We are using Kudu to provide the data to our real time dashboards.
Quick Concepts
Quick Concepts
- Columnar Data Store
- A columnar data store stores data in strongly-typed columns
- you can read a single column, or a portion of that column, while ignoring other columns
- a given column contains only one type of data, pattern-based compression can be orders of magnitude more efficient
- Table has a schema and a totally ordered primary key. A table is split into segments called tablets
- Tablet
- is a contiguous segment of a table, similar to a partition in other data storage engines or relational databases
- replicated on multiple tablet servers
- Tablet Server
- stores and serves tablets to clients
- For a given tablet, one tablet server acts as a leader, and the others act as follower replicas of that tablet
- Only leaders service write requests, while leaders or followers each service read requests
- Leaders are elected using Raft Consensus Algorithm.
- One tablet server can serve multiple tablets, and one tablet can be served by multiple tablet servers
- Master
- The master keeps track of all the tablets, tablet servers, the Catalog Table, and other metadata related to the cluster
- there can only be one acting master (the leader)
- also coordinates metadata operations for clients
- All the master’s data is stored in a tablet, which can be replicated to all the other candidate masters.
- Tablet servers heartbeat to the master at a set interval (the default is once per second).

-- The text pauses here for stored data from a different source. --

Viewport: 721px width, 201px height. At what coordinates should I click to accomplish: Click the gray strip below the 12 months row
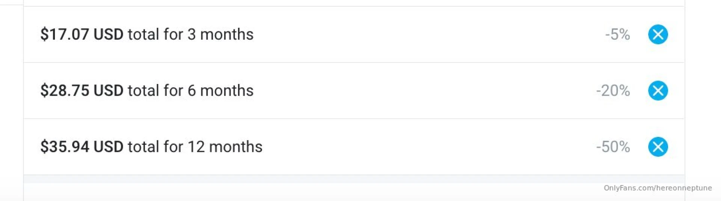300,179
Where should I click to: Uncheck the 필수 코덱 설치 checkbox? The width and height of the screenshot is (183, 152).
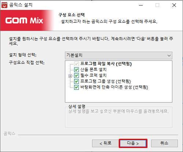pyautogui.click(x=76, y=75)
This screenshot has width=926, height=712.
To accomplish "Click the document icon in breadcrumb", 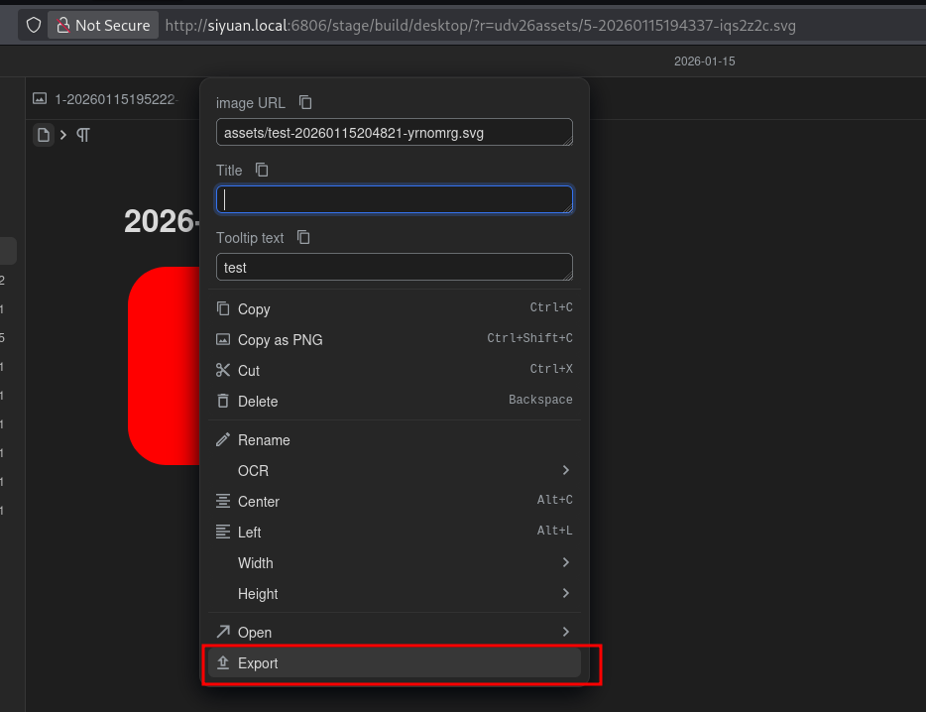I will [x=43, y=135].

- Raft Consensus Algorithm
- a means to guarantee fault-tolerance and consistency, both for regular tablets and for master data
- Catalog Table
- central location for metadata of Kudu
- tables, schemas, locations, and states
- tablets, which tablet servers have replicas of each tablet, the tablet’s current state, and start and end keys
- may not be read or written directly
- accessible only via metadata operations exposed in the client API -
- Logical Replication
- Kudu replicates operations, not on-disk data. This is referred to as logical replication, as opposed to physical replication
- inserts and updates do transmit data over the network, deletes do not need to move any data
- compaction, do not need to transmit the data over the network in Kudu, different from storage systems that use HDFS
My Environment:
- Master Nodes
1 Master Node
- Tablet Servers
All 5 Data Nodes as Tablet Servers
- Storage
Different hard drives for the the data and WAL directories of Kudu
--fs_wal_dir and --fs_metadata_dir be placed on a high-performance drives with high bandwidth and low latency
- mirror the drives containing these directories in order to make recovering from a drive failure easier
- --fs_data_dirs be comma-separated list of directories, data will be striped across the directories, let Kudu manage its own striping over multiple devices rather than delegating the striping to a RAID-0 array
- --log_dir
- --block_cache_capacity_mb, Maximum amount of memory allocated to the Kudu Tablet Server’s block cache.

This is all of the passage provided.